Potential mechanisms of several promising small molecules disrupting fibrillar oligomer of tau fragments revealed by molecular dynamics simulation

Alzheimer's disease (AD) is pathologically hallmarked by neurofibrillary tangles and senile plaques which are mainly composed of tau and β-amyloid (Aβ) respectively. Recent failures of medicine targeting Aβ have drawn more attention to tau protein and its fibrillization acting on neurodegeneration. The accumulation of tau is closely related to two amyloidogenic core of PHF6 and PHF6∗ fragments. Small molecules inhibiting the aggregation of tau or its core fragments are considered as potential inhibitors, while the underlying mechanism remains elusive.

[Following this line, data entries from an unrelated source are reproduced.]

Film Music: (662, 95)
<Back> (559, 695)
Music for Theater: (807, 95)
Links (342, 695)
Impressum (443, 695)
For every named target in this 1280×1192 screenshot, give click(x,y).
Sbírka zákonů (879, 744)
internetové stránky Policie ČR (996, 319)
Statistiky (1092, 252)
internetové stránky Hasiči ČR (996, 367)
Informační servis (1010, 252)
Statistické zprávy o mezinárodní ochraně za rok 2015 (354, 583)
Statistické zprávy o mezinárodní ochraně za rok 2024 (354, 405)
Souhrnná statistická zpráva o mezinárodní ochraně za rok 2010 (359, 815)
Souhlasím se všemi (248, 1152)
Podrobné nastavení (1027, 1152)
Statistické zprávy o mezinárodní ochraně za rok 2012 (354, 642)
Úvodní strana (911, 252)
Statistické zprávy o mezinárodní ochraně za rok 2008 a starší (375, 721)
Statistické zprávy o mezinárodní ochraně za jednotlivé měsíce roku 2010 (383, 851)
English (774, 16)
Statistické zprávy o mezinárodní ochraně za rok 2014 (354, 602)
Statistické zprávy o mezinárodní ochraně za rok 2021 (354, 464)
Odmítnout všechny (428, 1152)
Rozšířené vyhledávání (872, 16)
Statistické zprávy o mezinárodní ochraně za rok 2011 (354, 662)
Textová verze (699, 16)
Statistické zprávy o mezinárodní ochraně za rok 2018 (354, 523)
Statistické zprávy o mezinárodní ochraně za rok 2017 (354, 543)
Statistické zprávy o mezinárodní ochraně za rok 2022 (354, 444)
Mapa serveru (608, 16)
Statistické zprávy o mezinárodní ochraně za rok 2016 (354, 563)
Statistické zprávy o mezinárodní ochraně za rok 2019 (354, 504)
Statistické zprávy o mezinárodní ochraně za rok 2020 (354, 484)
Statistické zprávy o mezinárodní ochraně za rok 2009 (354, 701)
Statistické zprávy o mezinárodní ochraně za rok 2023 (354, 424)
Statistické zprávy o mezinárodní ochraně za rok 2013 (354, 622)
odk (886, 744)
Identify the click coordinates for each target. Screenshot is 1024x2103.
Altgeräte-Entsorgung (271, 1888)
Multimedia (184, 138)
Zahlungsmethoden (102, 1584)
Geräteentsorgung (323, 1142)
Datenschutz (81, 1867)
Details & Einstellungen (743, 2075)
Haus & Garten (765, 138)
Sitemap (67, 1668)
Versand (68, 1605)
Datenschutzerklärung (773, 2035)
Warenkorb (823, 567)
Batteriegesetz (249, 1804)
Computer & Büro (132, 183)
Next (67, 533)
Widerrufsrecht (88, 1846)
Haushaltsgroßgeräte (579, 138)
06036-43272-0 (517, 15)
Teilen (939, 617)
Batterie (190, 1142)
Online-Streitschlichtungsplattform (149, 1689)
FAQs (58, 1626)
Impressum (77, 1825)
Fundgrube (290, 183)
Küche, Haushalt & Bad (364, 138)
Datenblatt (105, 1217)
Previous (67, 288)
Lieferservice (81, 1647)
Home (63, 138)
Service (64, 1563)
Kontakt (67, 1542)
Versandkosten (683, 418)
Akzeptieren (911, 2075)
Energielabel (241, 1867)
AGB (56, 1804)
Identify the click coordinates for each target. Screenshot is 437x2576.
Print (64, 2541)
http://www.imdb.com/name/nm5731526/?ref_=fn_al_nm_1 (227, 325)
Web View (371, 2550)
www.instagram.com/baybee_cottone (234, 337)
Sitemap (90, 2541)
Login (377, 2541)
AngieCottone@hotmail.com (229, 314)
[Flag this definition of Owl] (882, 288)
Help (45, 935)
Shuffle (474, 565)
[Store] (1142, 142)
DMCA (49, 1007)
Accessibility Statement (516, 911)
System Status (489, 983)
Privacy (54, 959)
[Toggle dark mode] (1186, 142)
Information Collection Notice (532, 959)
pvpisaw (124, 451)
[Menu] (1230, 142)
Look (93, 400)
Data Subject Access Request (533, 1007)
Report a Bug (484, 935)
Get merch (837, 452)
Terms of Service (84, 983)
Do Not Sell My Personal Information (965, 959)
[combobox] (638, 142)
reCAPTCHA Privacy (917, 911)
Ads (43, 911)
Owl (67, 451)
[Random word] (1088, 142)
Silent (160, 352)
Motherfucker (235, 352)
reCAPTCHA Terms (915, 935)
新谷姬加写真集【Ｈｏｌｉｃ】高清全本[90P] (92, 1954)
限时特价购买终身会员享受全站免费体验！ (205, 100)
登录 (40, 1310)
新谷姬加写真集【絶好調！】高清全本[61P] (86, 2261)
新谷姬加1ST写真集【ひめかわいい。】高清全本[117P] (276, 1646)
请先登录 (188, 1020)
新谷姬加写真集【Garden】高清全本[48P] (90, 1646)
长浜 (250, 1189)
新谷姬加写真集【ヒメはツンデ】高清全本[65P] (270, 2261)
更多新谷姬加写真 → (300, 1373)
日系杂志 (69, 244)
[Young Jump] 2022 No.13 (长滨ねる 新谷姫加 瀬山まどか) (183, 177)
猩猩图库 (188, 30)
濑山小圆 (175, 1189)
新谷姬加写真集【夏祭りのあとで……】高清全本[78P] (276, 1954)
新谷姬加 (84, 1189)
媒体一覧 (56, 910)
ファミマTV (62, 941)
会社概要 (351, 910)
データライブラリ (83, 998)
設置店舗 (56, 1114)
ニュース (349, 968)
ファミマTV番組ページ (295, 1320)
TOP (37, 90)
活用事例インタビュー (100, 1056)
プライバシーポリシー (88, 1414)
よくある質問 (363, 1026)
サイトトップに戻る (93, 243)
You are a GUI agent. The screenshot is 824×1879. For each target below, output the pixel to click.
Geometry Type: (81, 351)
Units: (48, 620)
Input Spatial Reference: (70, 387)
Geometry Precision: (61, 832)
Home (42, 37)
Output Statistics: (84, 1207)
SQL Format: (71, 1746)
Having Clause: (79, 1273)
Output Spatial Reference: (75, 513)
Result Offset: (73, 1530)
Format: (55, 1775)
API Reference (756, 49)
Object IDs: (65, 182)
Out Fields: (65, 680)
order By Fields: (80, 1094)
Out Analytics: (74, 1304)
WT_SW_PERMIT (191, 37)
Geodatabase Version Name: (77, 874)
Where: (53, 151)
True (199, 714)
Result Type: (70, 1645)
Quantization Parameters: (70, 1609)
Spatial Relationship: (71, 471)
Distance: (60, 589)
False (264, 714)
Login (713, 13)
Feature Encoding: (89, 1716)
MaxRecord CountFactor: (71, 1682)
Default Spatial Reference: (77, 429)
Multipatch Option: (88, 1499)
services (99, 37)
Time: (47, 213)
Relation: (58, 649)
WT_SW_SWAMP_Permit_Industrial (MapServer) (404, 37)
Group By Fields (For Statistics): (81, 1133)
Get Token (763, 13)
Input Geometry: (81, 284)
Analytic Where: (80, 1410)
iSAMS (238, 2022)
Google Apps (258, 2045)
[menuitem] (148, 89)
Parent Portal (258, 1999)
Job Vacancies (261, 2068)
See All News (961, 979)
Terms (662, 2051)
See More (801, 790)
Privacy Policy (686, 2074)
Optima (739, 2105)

Here we carried out a series of microsecond all-atom molecular dynamics simulations to investigate the interaction of several promising inhibitors (e.g. melatonin, purpurin, etc.) with fibrillar oligomers of different tau fragments. Our results show that the binding behavior of different inhibitors is specific and sensitive, but still has characteristics in common. The influence of inhibitors on tau atomic structures, the binding dynamics and sites, and their key interactions in between are explored. The correlation between the binding of inhibitors and the structural changes in tau is discussed. In general, inhibitors targeting PHF6 have a significant disruptive effect on the stability of fibrillar oligomers. Our studies inspire new clues for the design of tau inhibitor and are helpful to AD diagnosis and therapies.